The first decision facing any pianist aspiring to play the piece is whether to attempt one of the extant versions or to tinker with them and synthesize something new. As Ms. Sun’s program did not include printed remarks other than her extensive credentials, it is difficult to comment on the edition used, but one cannot argue with one’s own ears, and this performance was the ultimately satisfying result of years of preparation. Ms. Sun knows her strengths: rhythmic construction, accuracy, flexible lines, and transparency of shading; and confidently projects her choices in sound. The swirling mists of Ravel’s annotation would have tended in lesser hands to devolve into chaos, but Ms. Sun succeeded in creating a veritable tsunami of texture while imagining a decadent and infectious 1855 ballroom dance.
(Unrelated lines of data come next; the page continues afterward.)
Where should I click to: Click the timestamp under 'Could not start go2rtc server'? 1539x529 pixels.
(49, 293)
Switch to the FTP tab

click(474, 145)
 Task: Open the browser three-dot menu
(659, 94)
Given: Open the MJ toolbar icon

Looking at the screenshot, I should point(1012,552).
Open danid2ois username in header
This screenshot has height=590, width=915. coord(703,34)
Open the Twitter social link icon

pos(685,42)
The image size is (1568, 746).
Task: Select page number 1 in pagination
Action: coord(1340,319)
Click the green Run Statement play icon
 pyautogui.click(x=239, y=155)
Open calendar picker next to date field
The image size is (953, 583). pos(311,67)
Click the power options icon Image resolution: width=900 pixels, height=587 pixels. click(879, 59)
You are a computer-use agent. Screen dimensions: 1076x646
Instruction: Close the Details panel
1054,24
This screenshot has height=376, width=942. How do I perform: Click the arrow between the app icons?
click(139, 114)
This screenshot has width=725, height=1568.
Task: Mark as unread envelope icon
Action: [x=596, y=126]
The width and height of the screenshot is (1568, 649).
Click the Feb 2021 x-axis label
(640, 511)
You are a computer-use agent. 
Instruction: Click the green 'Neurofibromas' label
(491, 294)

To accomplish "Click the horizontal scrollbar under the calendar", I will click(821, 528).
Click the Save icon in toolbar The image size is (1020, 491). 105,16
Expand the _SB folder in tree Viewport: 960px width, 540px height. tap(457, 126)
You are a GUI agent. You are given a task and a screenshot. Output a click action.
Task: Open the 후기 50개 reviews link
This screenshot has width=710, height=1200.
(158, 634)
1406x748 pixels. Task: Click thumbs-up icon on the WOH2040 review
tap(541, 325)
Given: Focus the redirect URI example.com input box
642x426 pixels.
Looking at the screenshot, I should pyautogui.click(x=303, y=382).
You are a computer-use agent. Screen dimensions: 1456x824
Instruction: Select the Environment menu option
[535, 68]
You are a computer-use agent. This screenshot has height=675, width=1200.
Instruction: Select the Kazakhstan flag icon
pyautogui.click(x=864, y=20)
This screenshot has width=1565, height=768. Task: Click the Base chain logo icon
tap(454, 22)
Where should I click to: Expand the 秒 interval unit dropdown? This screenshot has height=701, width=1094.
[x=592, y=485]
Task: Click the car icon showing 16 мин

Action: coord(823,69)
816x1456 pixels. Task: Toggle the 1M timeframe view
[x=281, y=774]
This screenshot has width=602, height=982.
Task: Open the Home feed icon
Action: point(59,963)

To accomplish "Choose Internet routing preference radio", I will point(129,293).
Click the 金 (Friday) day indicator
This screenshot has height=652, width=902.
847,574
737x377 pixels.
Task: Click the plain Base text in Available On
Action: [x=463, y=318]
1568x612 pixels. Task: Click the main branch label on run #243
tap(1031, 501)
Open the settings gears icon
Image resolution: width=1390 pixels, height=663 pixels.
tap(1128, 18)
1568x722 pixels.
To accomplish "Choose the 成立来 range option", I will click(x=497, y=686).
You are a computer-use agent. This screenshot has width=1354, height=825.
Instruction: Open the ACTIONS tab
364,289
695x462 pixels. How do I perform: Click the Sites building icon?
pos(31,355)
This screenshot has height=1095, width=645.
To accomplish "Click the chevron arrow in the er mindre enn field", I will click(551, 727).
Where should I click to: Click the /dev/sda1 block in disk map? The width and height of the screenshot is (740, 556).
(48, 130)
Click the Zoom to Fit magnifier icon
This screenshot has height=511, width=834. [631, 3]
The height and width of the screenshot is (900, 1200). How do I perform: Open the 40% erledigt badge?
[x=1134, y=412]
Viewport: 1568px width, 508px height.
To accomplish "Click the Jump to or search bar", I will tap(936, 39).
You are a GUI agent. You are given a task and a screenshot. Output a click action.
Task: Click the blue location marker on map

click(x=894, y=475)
Having given her all in the Ravel, Ms. Sun might have called it a night and sent everyone home singing, but the second half held new surprises. A deft touch of aural planning took us not to a typical Chopin nocturne at this point but to the surreal inner thoughts of Benjamin Britten, who composed his Notturno as a set piece for the first Leeds Piano Competition in 1963. The spooky processional quality of the droning bass superimposed with percussive eruptions and Bartókian cricket chirps withdraws all hints of comfort from this dark lullaby. Ms. Sun’s tasteful filigree turned appropriately sinister (perhaps even more so than needed) and settled back into character with the approach of consonance at last, the final eerie notes depressed silently before the release of the damper pedal as indicated by the composer.

Tucked into the hidden recesses of the program’s second half, like gold bars under a mattress, was Beethoven’s Sonata Op. 101, once the cornerstone of Carnegie Hall recitals and the subject of troves of musicology. (After Russell Sherman’s recital in 1984, The New York Times wrote that he played as if he had “felt it as a personal benediction from Beethoven.”) Ms. Sun turned in a neat performance, straightforward and clearcut, evincing minimal struggle and generous varnish. We revisited the pastoral style of her second Scarlatti sonata in the opening movement, and the endless dotted rhythms from the Persichetti sonata, now transposed down the piano in jagged blocks, in the second. Ms. Sun’s facility showed itself to full advantage in the fourth movement with its quirky fugue. Again, all repeat signs were deemed optional and bypassed.

Beethoven’s star pupil, Carl Czerny, earned preeminence from his own firebrand, Franz Liszt, who composed the Paraphrase on Rigoletto in 1855, the year portrayed by Ravel in his composition La Valse. The Verdi-Liszt was therefore a familial program closer, and Ms. Sun was at her best in Liszt’s deceptively simple octave runs and light passagework, particularly in his famous cascading “three-hand” effects. The Duke’s quartet opening “Bella figlia dell’amore” held enough D-flat-major bonhomie to assuage Ravel’s malevolent mists, if they were still with us, and to rock Benjamin Britten back to sleep.